Optogenetics is one of the most profound scientific advances of recent decades. Bio-X is proud to have been an early supporter of bioengineer Karl Deisseroth when he was a new faculty member just gaining recognition for implanting light-sensitive genes into living neurons, which allowed him to turn brain circuits on and off with light.

Optogenetics’ origin story is but the tip of a scientific iceberg that grew as optogenetics spread across the world and scientists began to use it to make transformative discoveries.

Bio-X has been there along the way, including supporting Deisseroth’s fruitful collaboration with Stanford engineer Scott Delp, director of the Wu Tsai Human Performance Alliance and one of the world’s foremost experts in the biomechanics of human movement.

As chair of the Department of Bioengineering, Delp had helped woo Deisseroth to Stanford. But their scientific collaboration did not begin until later, through the work of graduate student Kate Montgomery who was splitting time between three different labs under a Bio-X Graduate Fellowship.

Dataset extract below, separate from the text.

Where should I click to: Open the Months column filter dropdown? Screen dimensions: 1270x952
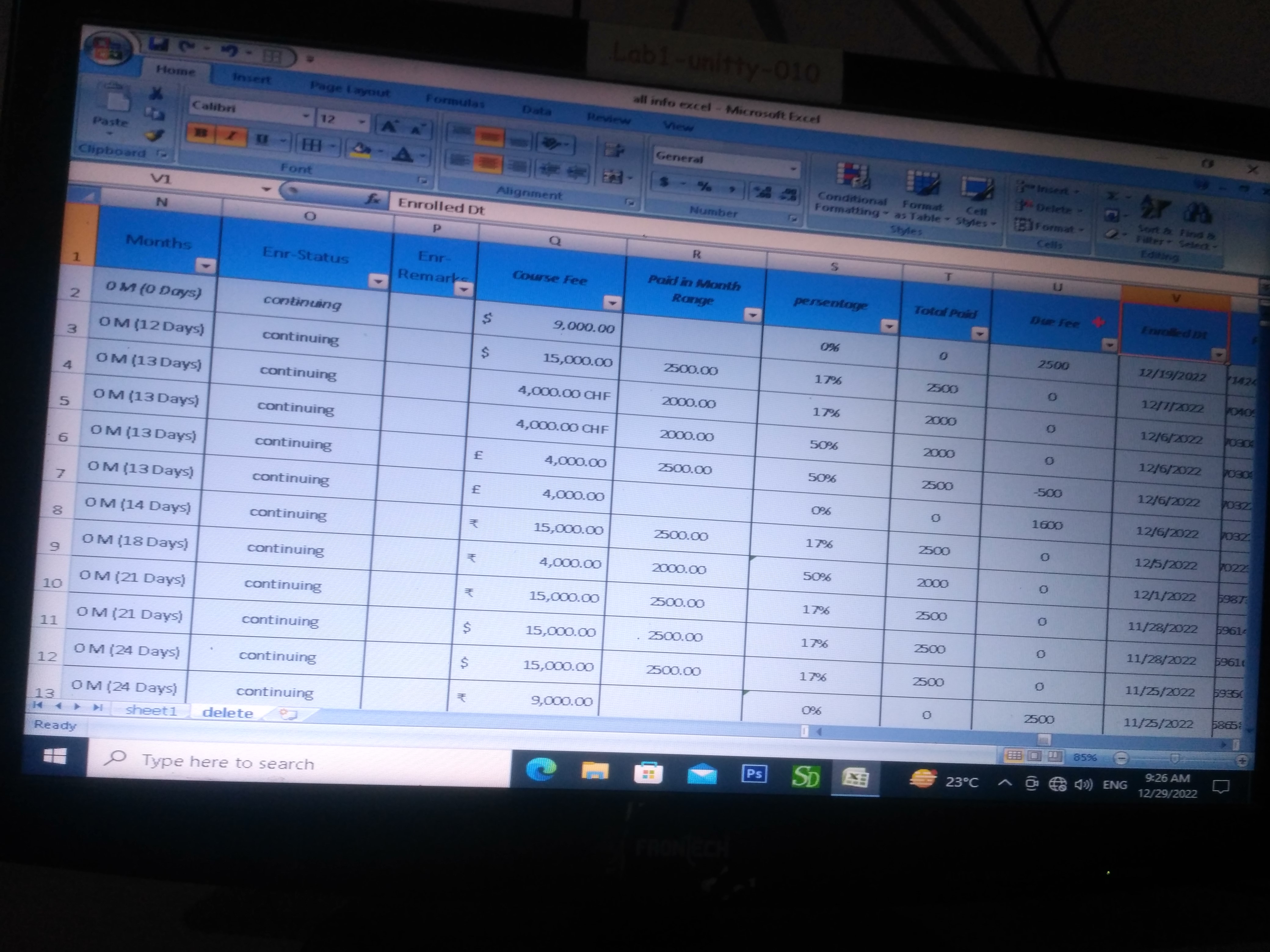click(x=205, y=265)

Delp and Deisseroth have now published 14 papers together. Two were published with Montgomery as first author in 2015 and 2016, exploring the use of optogenetics on neural circuits of the spinal cord and peripheral nervous system, offering tantalizing “therapeutic potential” beyond the reach of current clinical care.

“Kate was a truly creative student, and her three-year Bio-X Fellowship allowed her to bridge our labs to explore novel ideas that wouldn’t get funded otherwise,” Delp explained. “The Bio-X funding of brilliant students to explore unexplored frontiers is a scientific super-power Bio-X provides.”

“Bio-X is a wonderful engine for collaborative research,” Deisseroth adds. “It has been driving science forward for 25 years.”

Carla Shatz is the Sapp Family Provostial Professor and professor of biology in H&S and of neurobiology in the School of Medicine. She is also the Catherine Holman Johnson Director of Stanford Bio-X.